If, for example, there's dust insulating a component in a PC, "cutting it off" from the usual airflow. What is it that experiences higher "wear" on higher temperatures? I've seen liquid capacitors mentioned as parts failing faster the higher their operating temperture is, because of pressure building and resulting leaking. Is that correct? But surely, there are many things else? Could you name some?



Answer



There are really two different types of temperature stress, cyclying and sustained heat.


Just about any part is susceptible to failure from large number of temperature cycles. Each different type of material in a part expands and contracts at different rates. Of course packages are designed to accomodate this, and materials are chosen or specifically formulated for common thermal expansion responses, but stresses occur nonetheless. Eventually those stresses being applied back and forth enough times will break something.

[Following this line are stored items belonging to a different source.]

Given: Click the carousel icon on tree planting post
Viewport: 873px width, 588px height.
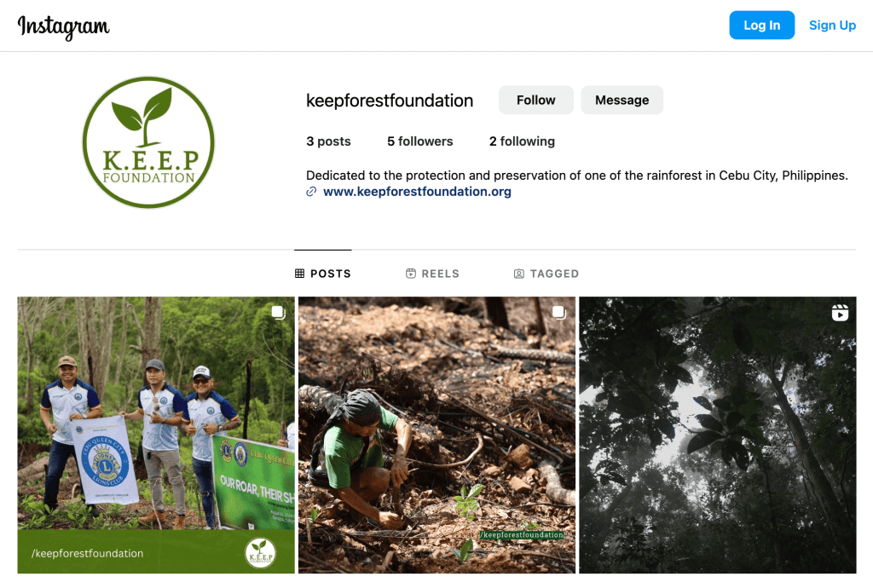Looking at the screenshot, I should pyautogui.click(x=559, y=313).
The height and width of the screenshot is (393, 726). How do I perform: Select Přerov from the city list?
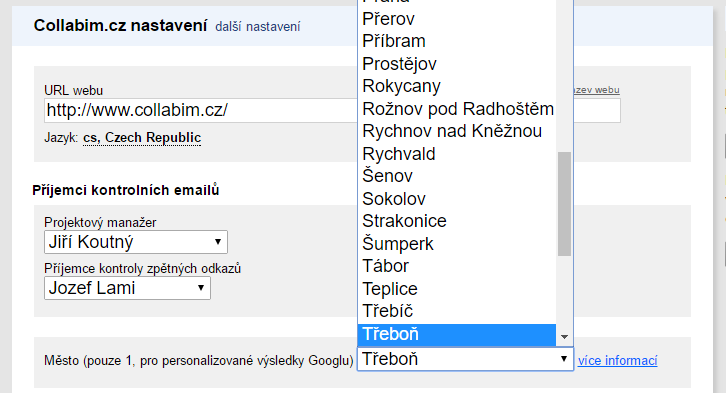coord(457,19)
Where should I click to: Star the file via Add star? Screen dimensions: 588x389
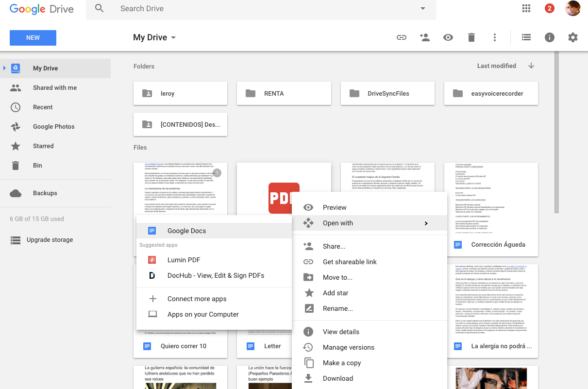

Sustained heat is different. Silicon stops being a semiconductor, and silicon transistors therefore stop working, at around 150°C. Heating a IC to that temperature won't directly hurt it, other than it won't work as intended. However, that "not working as intended" could include excessive currents, which then cause more heat. Eventually something melts and the part is irreversibly damaged. Some chips, like modern processors, have such high density that failing to get rid of the heat for even a few seconds from the die can cause something to melt. Consider the size of a high end processor die compared to the end of a soldering iron, and then consider that there can be 10s of Watts dumped into the die, and that the soldering iron gets to solder-melting temperatures at that same power level. Getting rid of heat is a major issue with such chips. That is why they come with integrated heat sinks and fans nowadays. Take off the heat sink and fan, and your processor is toast in short order. Or, it shuts itself down to protect itself. Either way, your PC isn't going to run.


Electrolytic capacitors are different from most other electronic components in that they inherently go bad over time. Heat accelerates this. Running a electrolytic cap at 100°C, even without cycling, will degrade it much more rapidly than at 50°C.